Abdurrahman bey, türban tartışmaları ile yoğun olarak meşgul iken, o sırada Abdurrahman beyin emri altındaki bazı memurlar da, banka hortumcularının dosyalarını birbirine karıştırmak için uğraş veriyorlarmış!
Abdurrahman bey harıl harıl Başbakan’ın faaliyetlerini takip edip, nerede ne konuşma yapmış, nerede ne söylemiş anamuhalefet partisi lideri gibi takip ederken, kendi sorumluluğu altındaki dosyalardan birisi, diğer dosyanın bulunduğu çuvalın içine tıkılıvermiş!
Nedir bizim şu çuvallardan çektiğimiz?
Kimisi başımıza geçirir.Kimisi de paramızı uçuran adamın dosyasını, alıp başka çuvalın içine geçiriverir..
Her neyse, Abdurrahman bey, türbanın serbestliği ile ilgili gelişmeleri adım adım takip ederken, aman bir şey kaçırmayayım diye dört gözle her şeyi izlerken, sorumlu olduğu dosyalardan birisi, böylelikle gözlerden ırak bir çuvalın içine kaçırılıvermiş!

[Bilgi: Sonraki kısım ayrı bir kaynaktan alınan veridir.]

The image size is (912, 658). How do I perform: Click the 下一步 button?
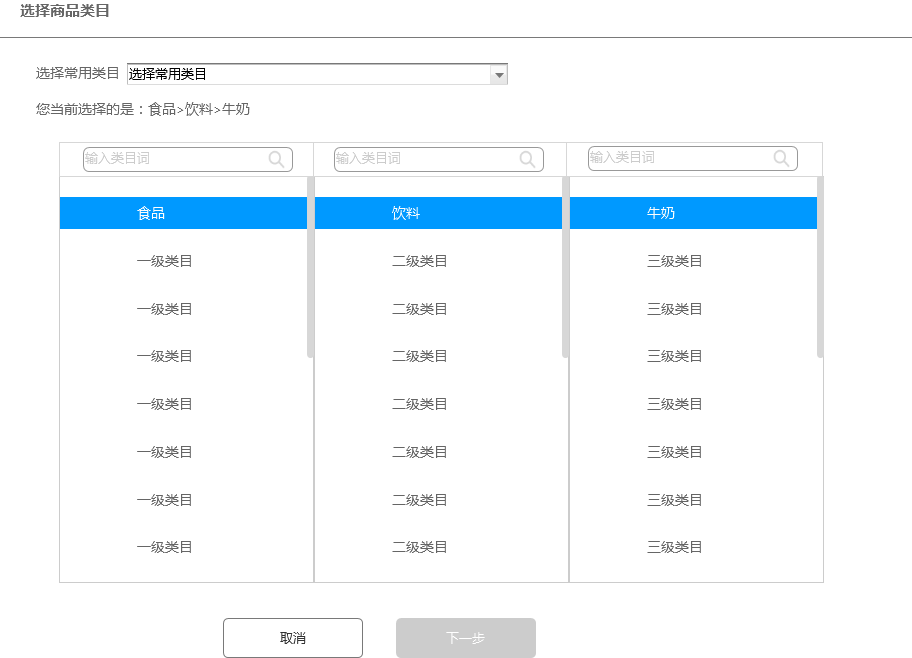point(466,637)
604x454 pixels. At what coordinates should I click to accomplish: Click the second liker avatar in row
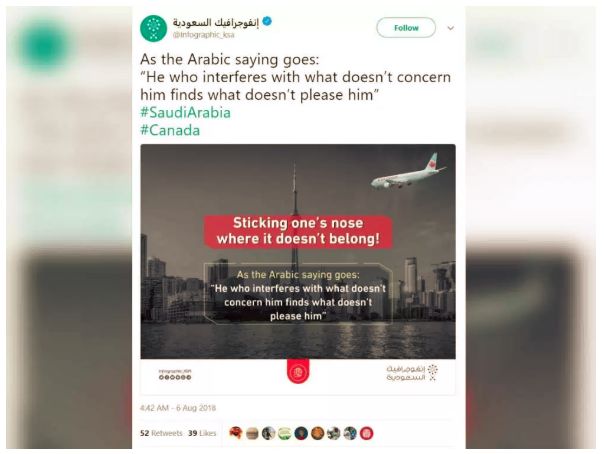click(x=252, y=433)
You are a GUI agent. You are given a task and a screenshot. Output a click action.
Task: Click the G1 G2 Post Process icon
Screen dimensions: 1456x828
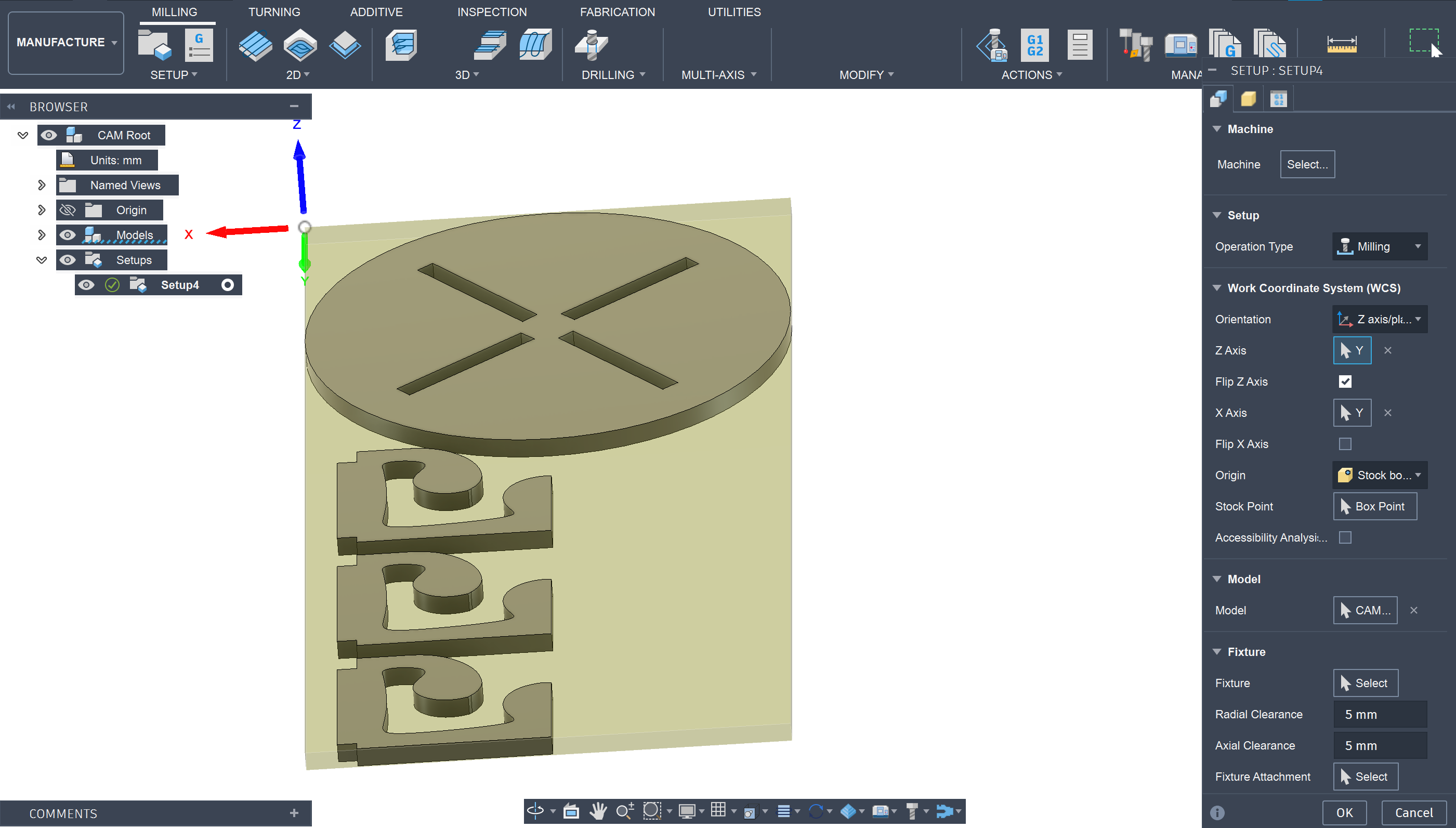1034,45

O çuvalı kim açacak da, kim bakacak!
Kimse açıp bakmamış zaten.
Sonuçta ne olmuş?
Milletin sırtına 1 milyar dolar yük bırakan, 9. cumhurbaşkanının yeğeni Yahya Demirel’in dosyası, “zamanaşımı”na uğramış!
Hay Allah..
Abdurrahman bey, “türbanlıların özgür olmaması” için uğraşırken, ruhumuz bile duymadan Yahya Murat Demirel’e “özgürlük” sağlamış!
Adam bankayı hortumladığı halde!
Bu iş ne iş Abdurrahman bey?
Türbanlılara yasaklar sürsün, hortumcular özgür olsun öyle mi?
Söyleyin Abdurrahman bey, böyle mi sizin adaletiniz!